I flew in late on Saturday night, already acclimatised to the hot weather after the recent UK heatwave. My role this week in Mytilini is to organise costumes for the performance. In theory, it should have been just ‘organising’ as Chris had pulled together most of them from the local Chinese shop, the Women’s Centre and a local tailor. Plus I arrived (bizarrely distinct from my fellow Thomas Cook package holiday-makers) with a suitcase of shawls, scarves and old shirts (a few quick snips to cut off the collar produces a peasant shirt, remove the sleeves and you have a country jerkin). Oh and also (how many times have I seen it on stage as teacher or preacher?) Chris’s black graduation gown.
Perfect. Well not quite perfect, as unfortunately, the costumes from the Women’s Centre were far from production ready, so together with two volunteer English teachers, Pam and Ciara, we set about hand-sewing the soldier’s tabards. I am no seamstress (as my school needlework teacher regularly reminded me), but I am quite good at pulling together easily donned/shed character costumes that will stand the test of a week’s production run.
The costumes are relatively simple – black trousers/skirts and t-shirt (the latter showing Jaime’s fist/circle logo) as a base.
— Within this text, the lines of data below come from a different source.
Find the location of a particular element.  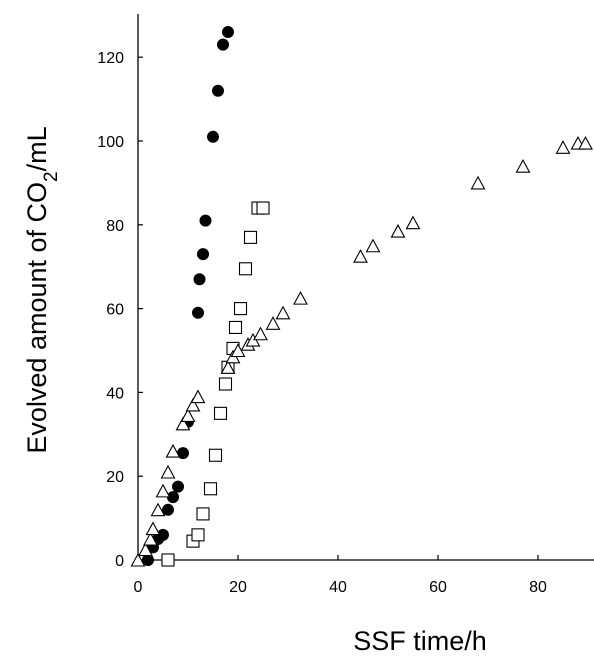

y-tick-label: 120 is located at coordinates (110, 58).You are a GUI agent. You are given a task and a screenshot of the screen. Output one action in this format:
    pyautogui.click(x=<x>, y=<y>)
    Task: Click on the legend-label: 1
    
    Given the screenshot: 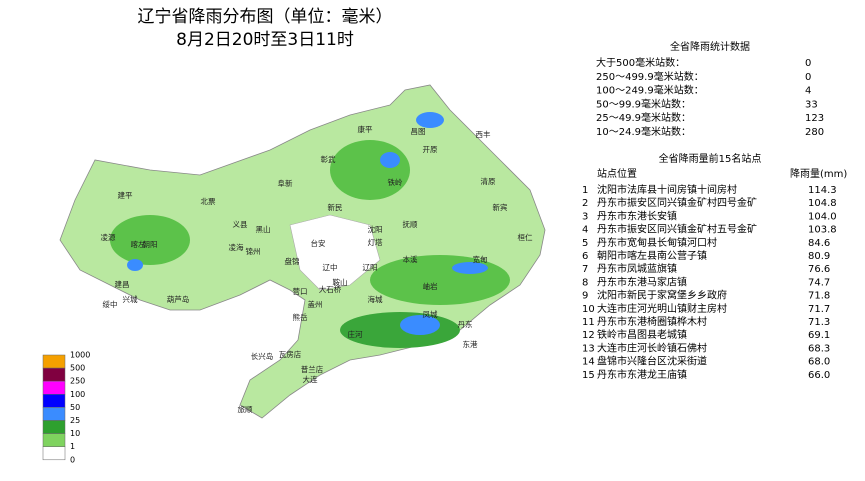 What is the action you would take?
    pyautogui.click(x=72, y=446)
    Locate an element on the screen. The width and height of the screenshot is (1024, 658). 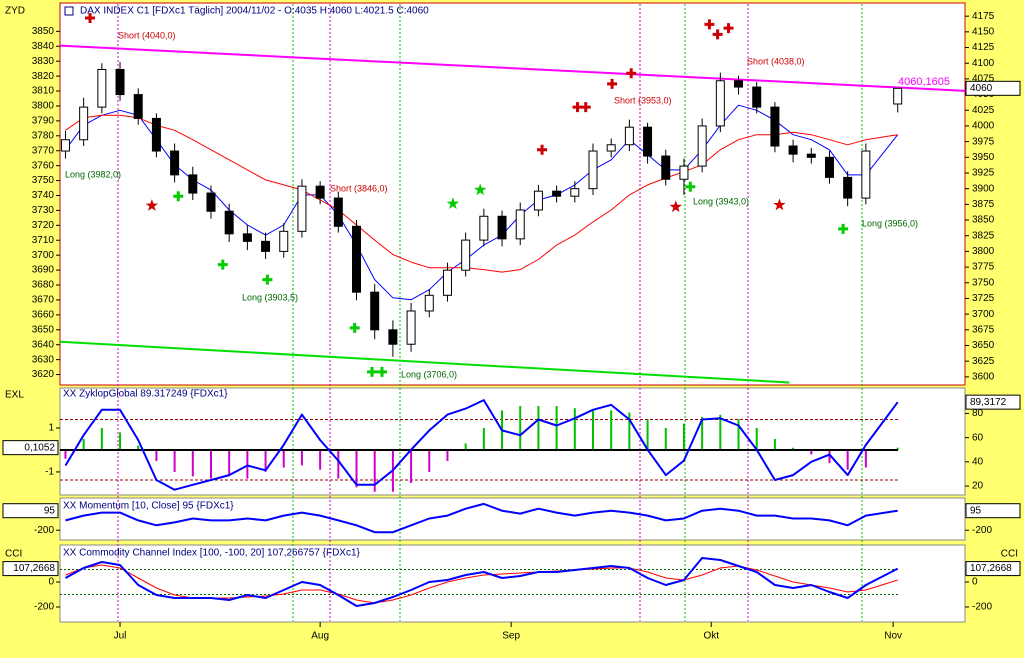
x-tick-label: Sep is located at coordinates (511, 636).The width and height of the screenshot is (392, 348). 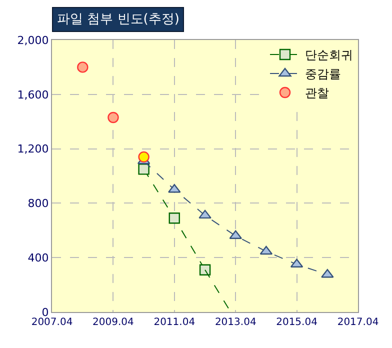 What do you see at coordinates (46, 312) in the screenshot?
I see `y-tick-label: 0` at bounding box center [46, 312].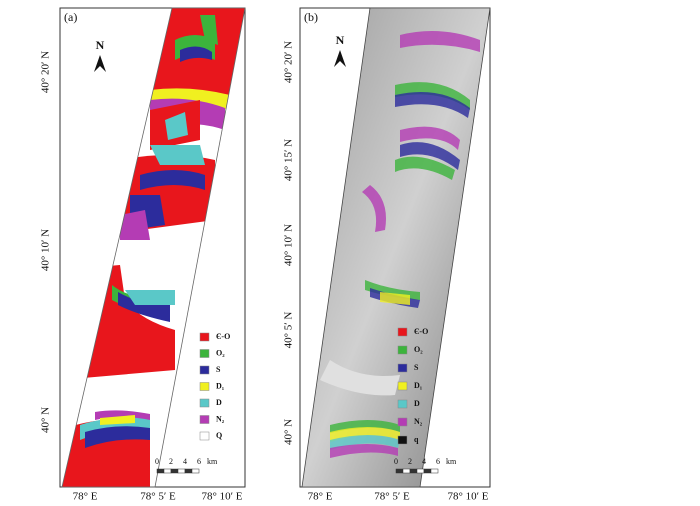  I want to click on legend-label: q, so click(416, 440).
Each character then dons a shawl, shirt, scarf, apron, jerkin, tabard or whatever to signify their character. It’s amazing how costumes lift not only the audience’s perception of a play, but also give the performer confidence and the finishing touch to their characterisation. An old peasant man comes to life in a raggedy jerkin, a servant girl is easily recognisable in an apron. With the production mostly spoken in Farsi interspersed with bits of English, it will be important the (predominantly?) English/Greek speaking audience understand who’s who. Predictably, the kids pushed back strongly on wearing the unfashionable trousers (‘no, you can’t wear your designer ripped jeans onstage’), but they soon acquiesced. I’m impressed with the professional attitude they have taken towards the performance – it was a good dress rehearsal run through.
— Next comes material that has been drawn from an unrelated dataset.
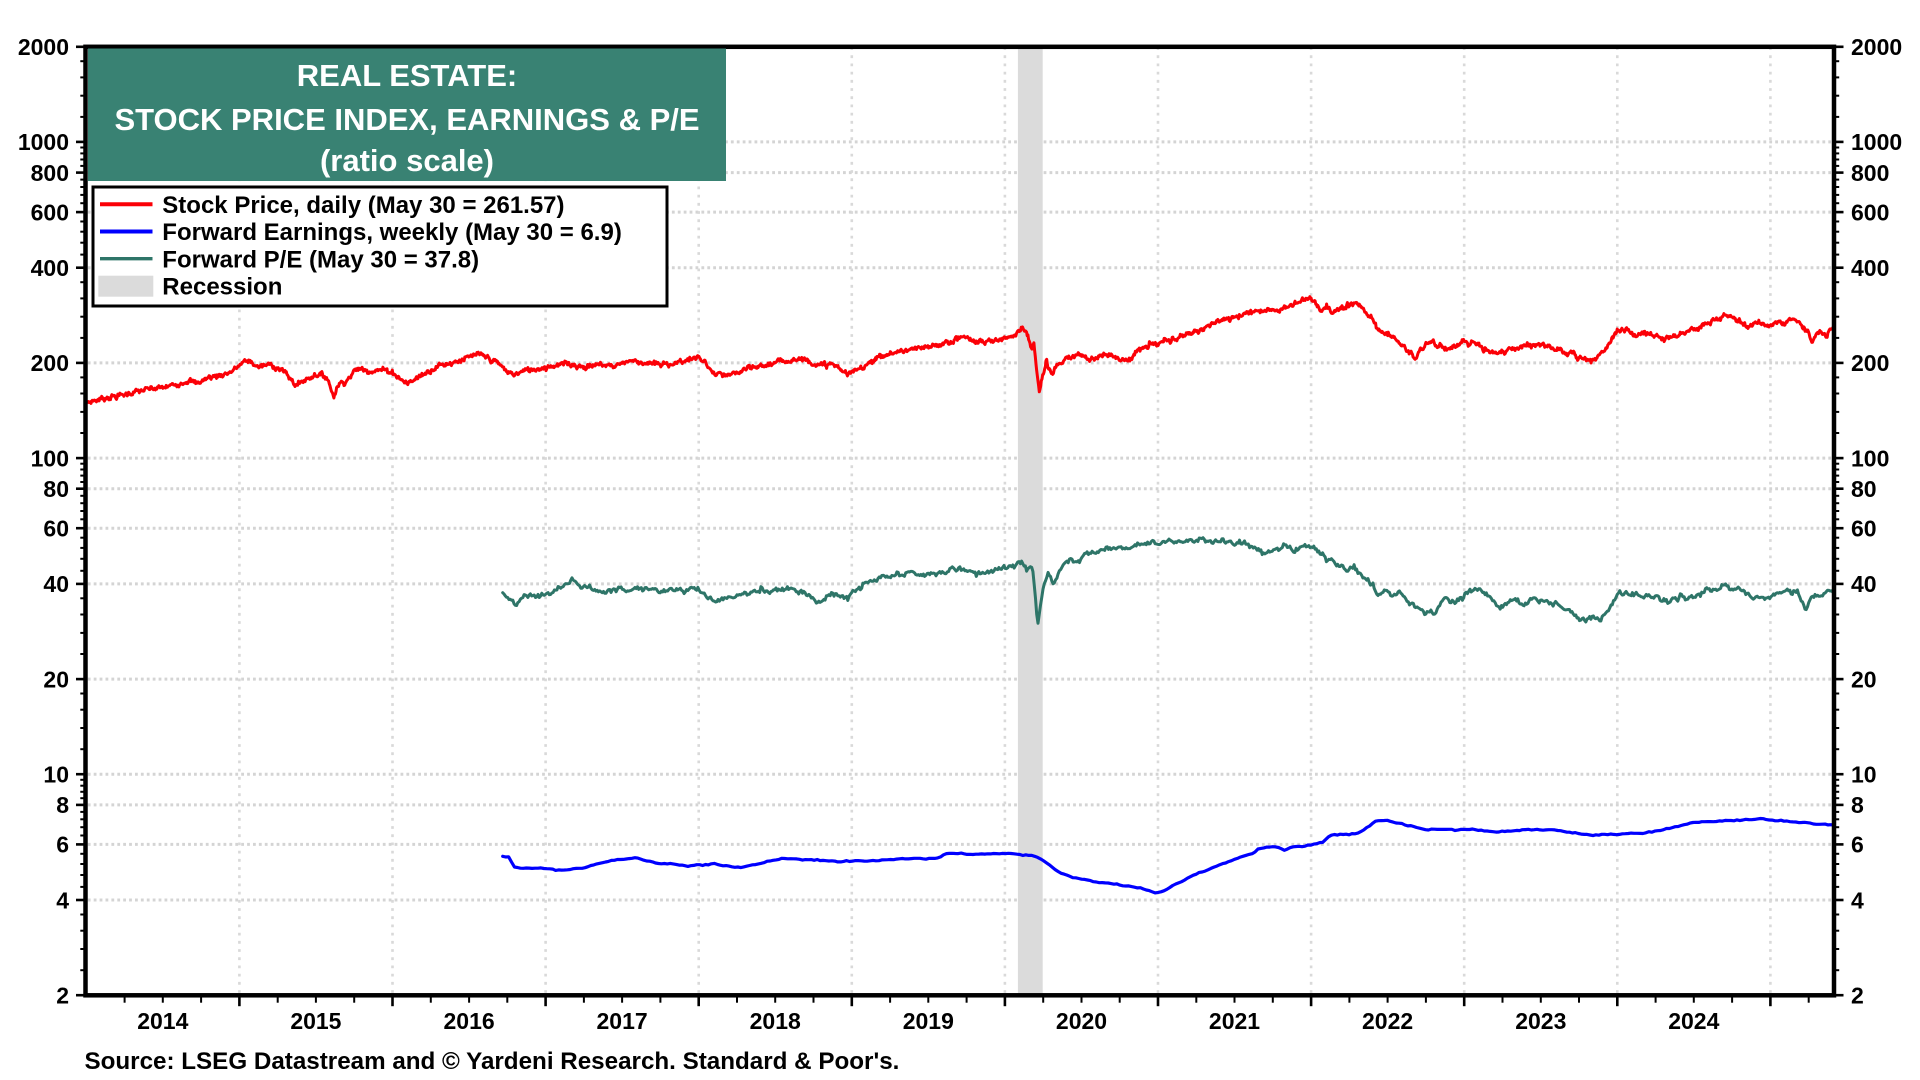  I want to click on svg-text:Stock Price, daily (May 30 = 2: Stock Price, daily (May 30 = 261.57), so click(363, 206).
The second run is of a completely different nature. I’m training, along with our eldest Lucy, for the Great North Run (half-marathon) in just over a months’ time. This is a crucial time, building up distance week-by-week, my current target being 14km. Which just happens to be the return distance to the airport along the shore of the Med from the apartment.
Greece wakes up quite late, so early morning in Mytilini is a very different experience to the usual hustle of Ermou or the harbour front. Heading out of town, I spent the first 2km passing a multitude of street cleaners (mostly well-dressed young women, in ordinary day clothes), plus a couple of men strimming weeds growing out of the pavement cracks. Past the marina, taking care over kerbs, around and under trees, I felt the heat as I climbed over the hill to the road along the coast. At regular intervals, there were small groups of people in sleeping bags on the beach or in the back of their cars, hatch-back open for air, their children already up playing on the stony beach or riding their bicycles (I’m guessing possibly Roma people). Plus a handful of fellow joggers, all enjoying the view over the perfectly calm sea.
Both run and run through have provided a very satisfying start to my week in Lesvos. A feeling of achievement and anticipation for myself (running) and for the kids (performing).